A consequence of such popular benchmarking is that leading object detectors play to this benchmark through design choices. In particular, designing detectors for such datasets requires only moderate attention to both the detectors scale-invariance and the much lower frequency of objects in the real-world. Consider, the case of scanning a Pascal-VOC trained Faster-RCNN detector over a random selection of Flickr images (https://www.flickr.com/), detector precision for the person class might be acceptable while the precision for a lower frequency class such as horses might be very poor, with the output being dominated by false positives.
On the other hand, domain specific object detection benchmarks such as the KITTI Vision Benchmark Suite  present what we might call a more “domain-natural” distribution. That is, for the vehicle detection domain (i.e. the forward facing road scene from a driving vehicle), the scale distribution found in the benchmark represents a more typical presentation of scales. The scale of vehicles in the scene presents naturally according to the (usually) forward motion of the vehicle. A small/distant vehicle is as likely to present in the benchmark as a larger/closer vehicle. Figure 0(d) and Figure 0(e) compare the distribution of car images in the VOC and KITTI datasets respectively.
While leading object detection methods were designed somewhat specifically for more unnatural general object detection challenges, we believe that many of the underlying design choices used in these methods are valuable. In particular, the shared full-image convolution features approach of the Faster R-CNN method  shows a way forward in object detection where it is possible to use the more powerful large CNN based models while not suffering all of the very large computational burden  inherent in moving from prior detector designs such as attentional cascades of fast hand-crafted features . The key insight here is that it is possible to apply the heavy CNN computation once over the entire image to produce a feature description of the content which can be extracted and analysed locally for objects within the image without evaluating the CNN on many thousands of local image patches. However, as we demonstrate (See Section III) the Faster R-CNN design - though brilliant - has a cost in terms of the scale invariance of the image description obtained.
In this work, we propose maintaining these key design choices given by the Faster R-CNN method and explore the further optimization of the approach for a domain-natural object detection distribution, specifically the KITTI Vehicle Detection Benchmark. However, rather than following the standard benchmarking scheme which is somewhat focused on improving the mean average precision (MAP) against leading benchmark contenders, we specifically study the response of method variations to images at different scales. Therefore, whereas the KITTI dataset has been divided into 3 subsets (easy, medium, & hard) based on scale, occlusions, and truncation, we specifically study the effect of scale and the inclusion of shallower layer feature maps in our method on the overall representation of KITTI dataset.
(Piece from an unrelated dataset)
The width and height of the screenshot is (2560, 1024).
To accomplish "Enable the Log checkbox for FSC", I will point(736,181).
Through our study, we found that the careful selection of smaller anchor boxes and shallower features can greatly improve the detection accuracy of vehicles in the KITTI dataset.
Ii Related Work
The issue of image scale has long been important in object detection. An early and obvious approach is the use of a scale-space pyramid and windowing  to allow a detector to only consider the problem at a single window scale. This can be particularly, effective when the detector is an attentional cascade 
or a relatively fast support vector machine approach with suitably fast features. However, such an approach can be challenging to integrate with today’s powerful neural network models which do not yield such computationally minimalistic features. For this reason, some systems have chosen to use modern neural network designs only in the ‘tail-end’ of their detection cascades where the average per-image computation burden is low [12, 13]
Yet, to use neural networks only at the tail-end of a detection cascade is to miss out on some of the benefits they offer. It has been shown in recent times that hard crafted features simply tend to miss out on some of the general discriminative power available to CNN’s through a pool of multi-layer co-optimized (usually through gradient descent) feature sets. Furthermore, CNN features excel in moving up the discriminative value chain from general low-level features for image understanding (edges, textures) to through to higher-level features-of-features (eyes, wheels, vehicle-grills, etc) and very importantly, when compared to cascade approaches, they share these lower-level features between object classes.
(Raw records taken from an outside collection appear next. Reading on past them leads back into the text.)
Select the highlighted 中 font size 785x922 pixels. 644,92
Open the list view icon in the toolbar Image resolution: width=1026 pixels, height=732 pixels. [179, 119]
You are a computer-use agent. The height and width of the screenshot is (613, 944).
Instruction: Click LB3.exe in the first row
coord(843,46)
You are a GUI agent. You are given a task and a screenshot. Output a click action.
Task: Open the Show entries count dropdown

The primary ancestor of modern CNN based object detectors, R-CNN  combines a leading classification method, AlexNet , with a sparse region proposal [15, 16] method which provided a set of candidate image sub-regions for classification according to target object classes. This produced state-of-the-art performance but with very high computational cost as the number of region proposals was often significant and each sub-region of the image required separate processing by the CNN.
The computational cost was significantly reduced in the Fast R-CNN  approach. The main contribution of this work is to propose the idea of sharing the feature map of entire images for various region proposals. Specifically, Fast R-CNN first computes the feature maps for the whole image and extracts the region of features according to the ”objectness” region proposal method. Since different proposals from an image can make use of the same feature map, we do not have to compute feature maps for every
proposal separately. The resulting region of interest feature map then takes the place of the last convolutional layer’s feature output in the standard R-CNN to classify all the region proposals. This is followed by a bounding box regression to achieve accurate bounding box coordinates. This strategy greatly reduces repeat computation from overlapping regions. However, both R-CNN and Fast R-CNN use traditional region detection methods like Selective Search to generate region proposals. This method is computationally expensive and becomes a bottleneck for fast, or real-time processing.
Evolved from R-CNN and Fast R-CNN, Ren proposed a Faster R-CNN  approach consisting of the Fast R-CNN method and a Region Proposals Network (RPN) sharing the same CNN features. Faster R-CNN optimizes the region proposal process by introducing a Region Proposal Network (RPN), which improves the computational speed and proposal quality. It explores the capability of a sliding window and Fast R-CNN combined neural network for generating the objectness region proposals. The incorporation of the RPN method in the detection framework takes fuller advantage of the GPU, greatly improving the computational speed. Furthermore, the common structure of the RPN method can be utilized in the speeding up of training by sharing the parameters with the following proposal classification network - Fast R-CNN.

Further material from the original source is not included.